» **Problem to work on**
The records below are to be transcribed exactly as they appear.

[Saved entries]
--

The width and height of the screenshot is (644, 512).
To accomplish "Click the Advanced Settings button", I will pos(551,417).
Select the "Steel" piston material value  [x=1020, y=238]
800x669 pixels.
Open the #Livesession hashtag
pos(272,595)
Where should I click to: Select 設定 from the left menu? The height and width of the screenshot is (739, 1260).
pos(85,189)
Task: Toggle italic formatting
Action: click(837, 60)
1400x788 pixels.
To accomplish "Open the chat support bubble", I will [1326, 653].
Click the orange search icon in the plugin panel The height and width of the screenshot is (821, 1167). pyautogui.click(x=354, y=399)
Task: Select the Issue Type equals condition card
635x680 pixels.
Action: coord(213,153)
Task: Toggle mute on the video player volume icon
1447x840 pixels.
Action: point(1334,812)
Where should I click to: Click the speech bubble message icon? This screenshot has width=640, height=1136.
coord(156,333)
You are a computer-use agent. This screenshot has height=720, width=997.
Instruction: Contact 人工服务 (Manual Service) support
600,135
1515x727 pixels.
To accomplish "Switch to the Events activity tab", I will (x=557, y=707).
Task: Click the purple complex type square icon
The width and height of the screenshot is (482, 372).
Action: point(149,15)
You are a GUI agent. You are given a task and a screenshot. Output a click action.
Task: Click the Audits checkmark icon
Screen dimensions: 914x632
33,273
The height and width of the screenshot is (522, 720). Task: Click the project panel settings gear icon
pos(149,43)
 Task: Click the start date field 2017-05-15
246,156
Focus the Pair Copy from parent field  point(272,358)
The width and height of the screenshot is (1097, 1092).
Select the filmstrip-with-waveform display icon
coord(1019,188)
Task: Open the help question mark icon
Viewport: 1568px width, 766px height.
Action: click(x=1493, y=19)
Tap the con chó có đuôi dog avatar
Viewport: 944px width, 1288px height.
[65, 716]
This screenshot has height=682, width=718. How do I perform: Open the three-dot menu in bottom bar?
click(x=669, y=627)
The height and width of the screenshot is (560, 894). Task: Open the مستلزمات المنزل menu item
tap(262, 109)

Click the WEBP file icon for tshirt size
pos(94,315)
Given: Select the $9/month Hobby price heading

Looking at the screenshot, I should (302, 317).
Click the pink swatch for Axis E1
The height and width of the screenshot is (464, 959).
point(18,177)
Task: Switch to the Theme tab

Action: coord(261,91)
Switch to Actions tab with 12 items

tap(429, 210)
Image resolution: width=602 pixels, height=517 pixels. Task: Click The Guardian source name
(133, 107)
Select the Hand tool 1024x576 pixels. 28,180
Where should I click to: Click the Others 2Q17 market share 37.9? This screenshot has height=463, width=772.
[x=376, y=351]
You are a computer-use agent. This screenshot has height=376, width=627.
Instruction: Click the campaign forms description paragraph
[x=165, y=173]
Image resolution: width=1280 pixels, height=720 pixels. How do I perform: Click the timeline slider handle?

--

» **Result for this exercise**
The width and height of the screenshot is (644, 512).
To accomplish "Click the Advanced Settings button", I will pos(551,417).
Select the "Steel" piston material value  [x=1020, y=238]
800x669 pixels.
Open the #Livesession hashtag
pos(272,595)
Where should I click to: Select 設定 from the left menu? The height and width of the screenshot is (739, 1260).
pos(85,189)
Task: Toggle italic formatting
Action: click(837, 60)
1400x788 pixels.
To accomplish "Open the chat support bubble", I will [1326, 653].
Click the orange search icon in the plugin panel The height and width of the screenshot is (821, 1167). pyautogui.click(x=354, y=399)
Task: Select the Issue Type equals condition card
635x680 pixels.
Action: coord(213,153)
Task: Toggle mute on the video player volume icon
1447x840 pixels.
Action: point(1334,812)
Where should I click to: Click the speech bubble message icon? This screenshot has width=640, height=1136.
coord(156,333)
You are a computer-use agent. This screenshot has height=720, width=997.
Instruction: Contact 人工服务 (Manual Service) support
600,135
1515x727 pixels.
To accomplish "Switch to the Events activity tab", I will (x=557, y=707).
Task: Click the purple complex type square icon
The width and height of the screenshot is (482, 372).
Action: point(149,15)
You are a GUI agent. You are given a task and a screenshot. Output a click action.
Task: Click the Audits checkmark icon
Screen dimensions: 914x632
33,273
The height and width of the screenshot is (522, 720). Task: Click the project panel settings gear icon
pos(149,43)
 Task: Click the start date field 2017-05-15
246,156
Focus the Pair Copy from parent field  point(272,358)
The width and height of the screenshot is (1097, 1092).
Select the filmstrip-with-waveform display icon
coord(1019,188)
Task: Open the help question mark icon
Viewport: 1568px width, 766px height.
Action: click(x=1493, y=19)
Tap the con chó có đuôi dog avatar
Viewport: 944px width, 1288px height.
[65, 716]
This screenshot has height=682, width=718. How do I perform: Open the three-dot menu in bottom bar?
click(x=669, y=627)
The height and width of the screenshot is (560, 894). Task: Open the مستلزمات المنزل menu item
tap(262, 109)

Click the WEBP file icon for tshirt size
pos(94,315)
Given: Select the $9/month Hobby price heading

Looking at the screenshot, I should (302, 317).
Click the pink swatch for Axis E1
The height and width of the screenshot is (464, 959).
point(18,177)
Task: Switch to the Theme tab

Action: coord(261,91)
Switch to Actions tab with 12 items

tap(429, 210)
Image resolution: width=602 pixels, height=517 pixels. Task: Click The Guardian source name
(133, 107)
Select the Hand tool 1024x576 pixels. 28,180
Where should I click to: Click the Others 2Q17 market share 37.9? This screenshot has height=463, width=772.
[x=376, y=351]
You are a computer-use agent. This screenshot has height=376, width=627.
Instruction: Click the campaign forms description paragraph
[x=165, y=173]
Image resolution: width=1280 pixels, height=720 pixels. How do I perform: Click the timeline slider handle?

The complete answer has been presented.